L’affaire a été portée au Tribunal des baux et loyers en octobre 2021. Le locataire a conclu à la validation de la consignation du loyer, que la bailleresse effectue à ses frais les travaux nécessaires pour supprimer le défaut, qu’il puisse consigner le loyer jusqu’à résolution du problème et qu’une réduction de loyer de 50% lui soit accordée dès le 1er janvier 2021 jusqu’à suppression du défaut.

Dans sa réponse, la bailleresse a fait valoir que le bruit résiduel relevé respectait les normes SIA, qu’il était de faible intensité, ne portait aucune atteinte à l’usage des locaux et n’était pas un défaut.

Le Tribunal a entendu plusieurs témoins au sujet des bruits dans les locaux du locataire. La secrétaire a signalé un sifflement continu, inaudible avec la fenêtre ouverte ou en présence de patients, sans plaintes reçues. Deux patients ont mentionné un bruit de ventilation, sans être perturbés.

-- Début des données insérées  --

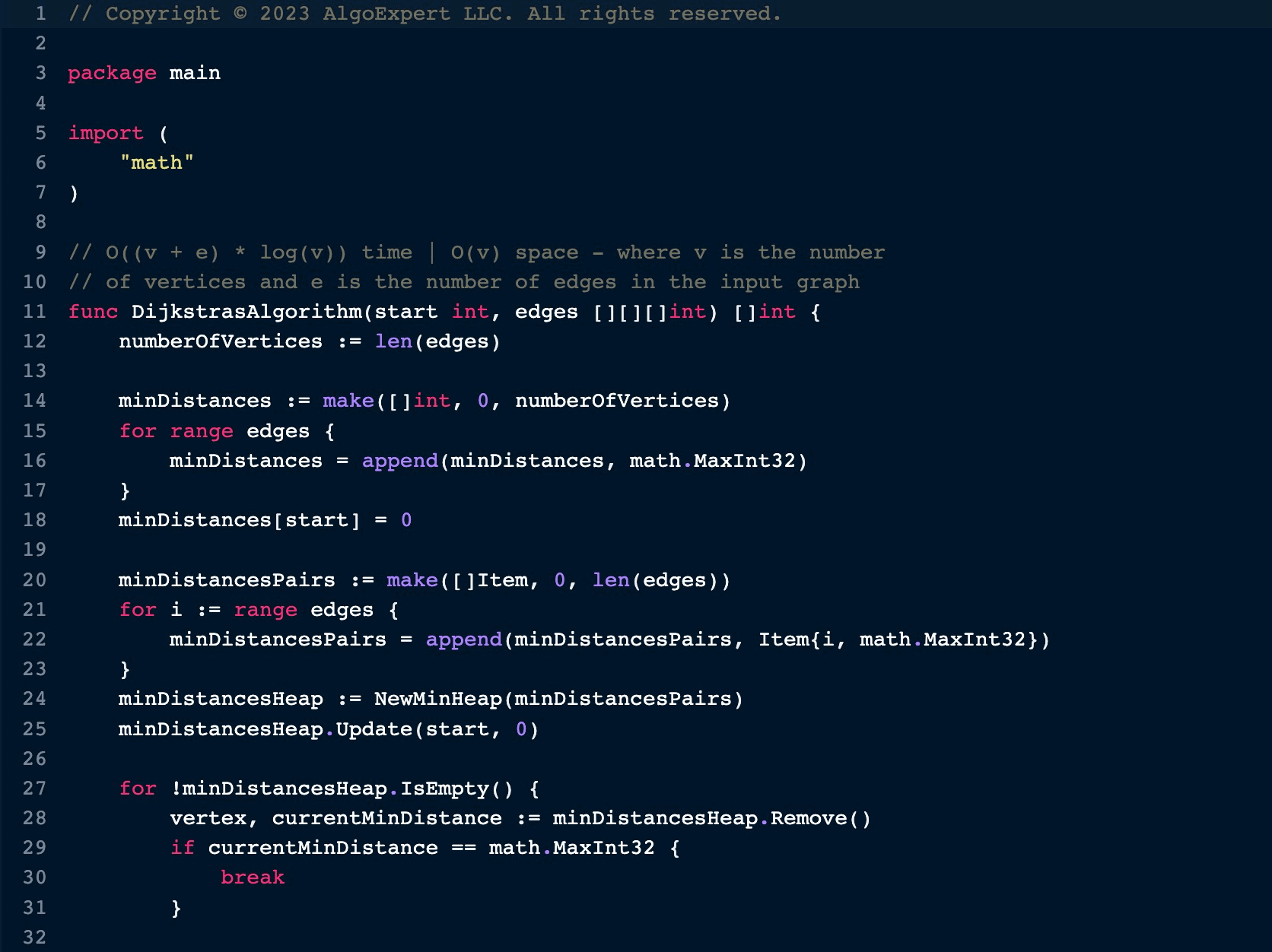Click line number 11 in the gutter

Le gérant technique a décrit un bruit faible, non identifié. Un technicien en acoustique a mesuré 27 dB, estimant cette conforme aux normes, tandis qu’un acousticien a relevé 30 dB et recommandé des vérifications supplémentaires. Les techniciens de ventilation et chauffage n’ont relevé aucune anomalie, évoquant une possible ventilation interne.

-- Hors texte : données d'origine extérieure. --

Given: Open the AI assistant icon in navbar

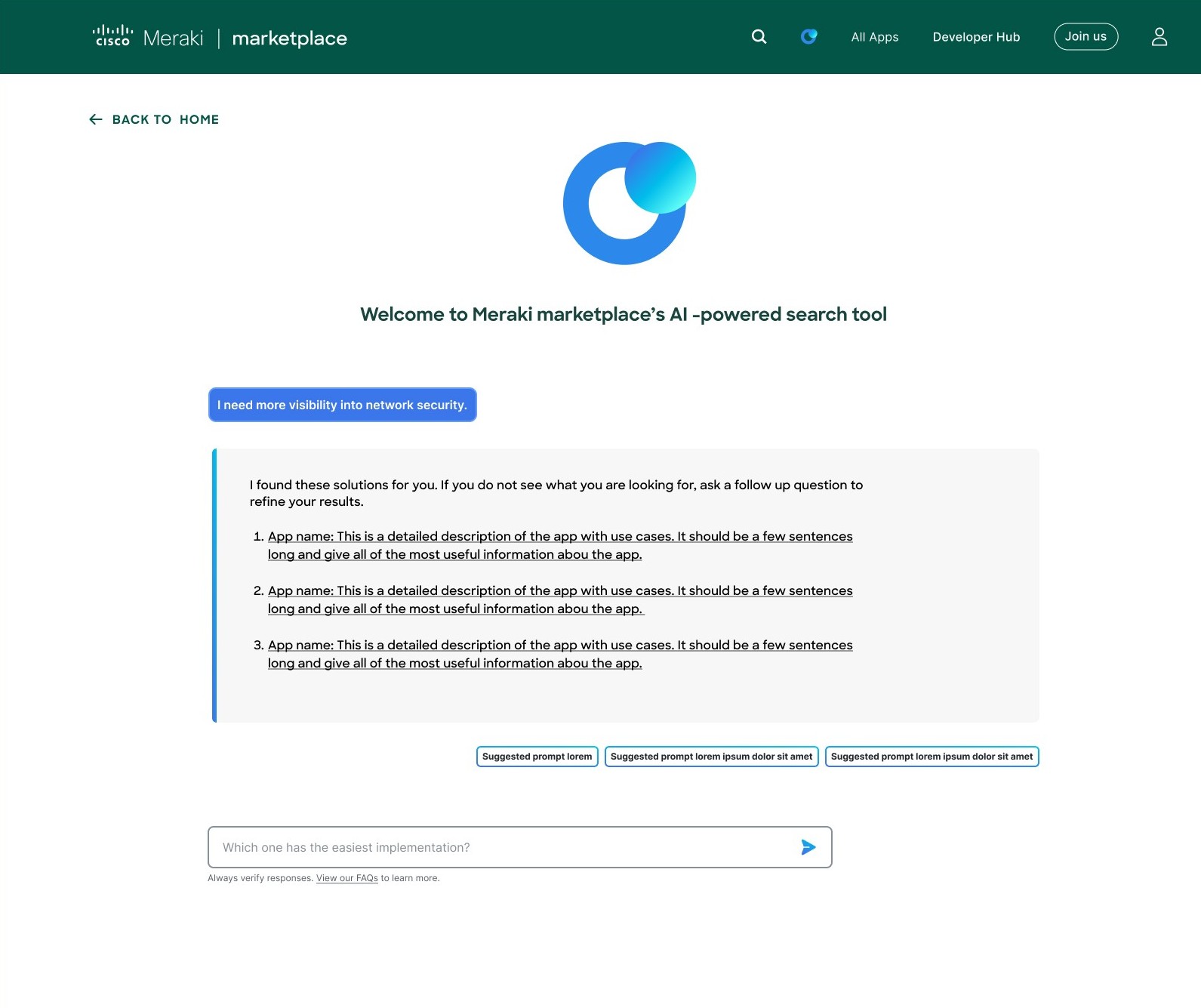Looking at the screenshot, I should pos(808,36).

Par jugement du 8 juin 2023, le Tribunal a débouté le locataire de toutes ses conclusions et a ordonné la libération de l’intégralité des loyers consignés en faveur de la bailleresse. Le locataire a formé appel contre ce jugement en sollicitant son annulation et en persistant dans ses conclusions prises en première instance.

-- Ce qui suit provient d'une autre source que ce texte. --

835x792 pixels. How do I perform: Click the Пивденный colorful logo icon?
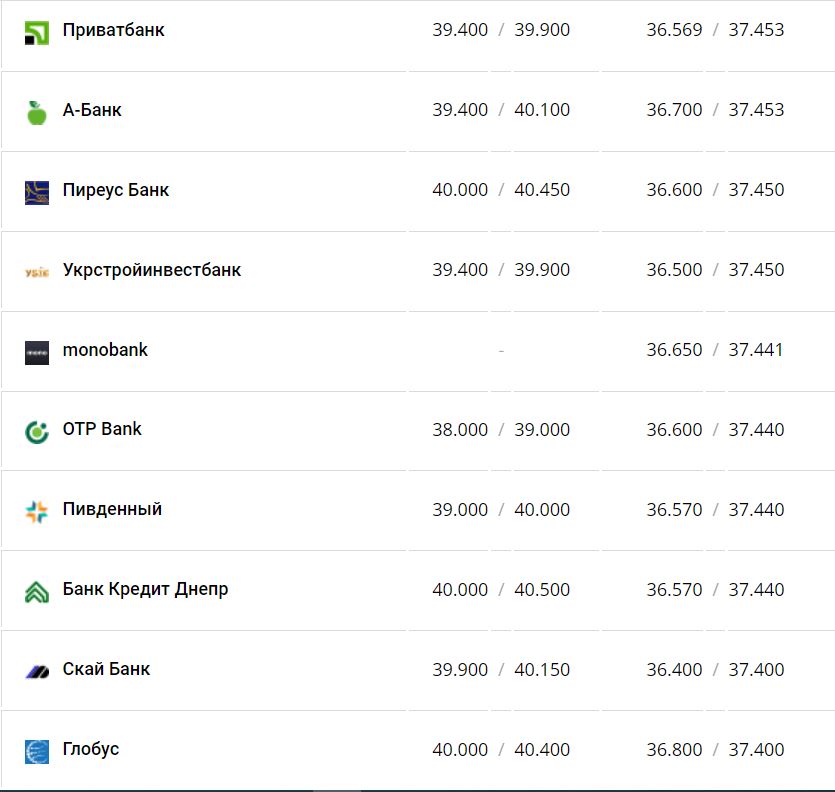(x=37, y=512)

La Chambre des baux et loyers a rappelé sa jurisprudence concernant les défauts de la chose louée. Elle a précisé qu’un locataire ne peut s’attendre à un silence absolu, et que des bruits extérieurs sont inévitables. Un bruit n’est considéré comme un défaut que s’il dépasse un certain seuil tolérable en termes de durée, d’intensité ou de moment, perturbant l’usage normal du bien loué, ce seuil variant selon le type de bâtiment, son état, les activités pratiquées et les comportements des occupants.

En l’espèce, la Chambre des baux et loyers a suivi le raisonnement du Tribunal, concluant que le bruit en question ne constituait pas un défaut, même s’il était présent. Par ailleurs, une patiente entendue dans le cadre de la procédure et sensible au bruit ne l’avait pas jugé dérangeant. La juridiction précitée a établi que l’absence de silence absolu ne constituait pas un défaut et que le bruit en cause, masqué par le bruit ambiant habituel lié à une utilisation usuelle des locaux, ne l’est pas non plus. Le locataire n’ayant pas prouvé le caractère défectueux des locaux, le jugement a été confirmé.

Cet arrêt est intéressant pour les propriétaires, car il précise les conditions dans lesquelles des nuisances sonores ne sont pas considérées comme des défauts du bien loué, en établissant des limites objectives que les locataires doivent accepter en fonction de la nature du bâtiment et de son usage normal.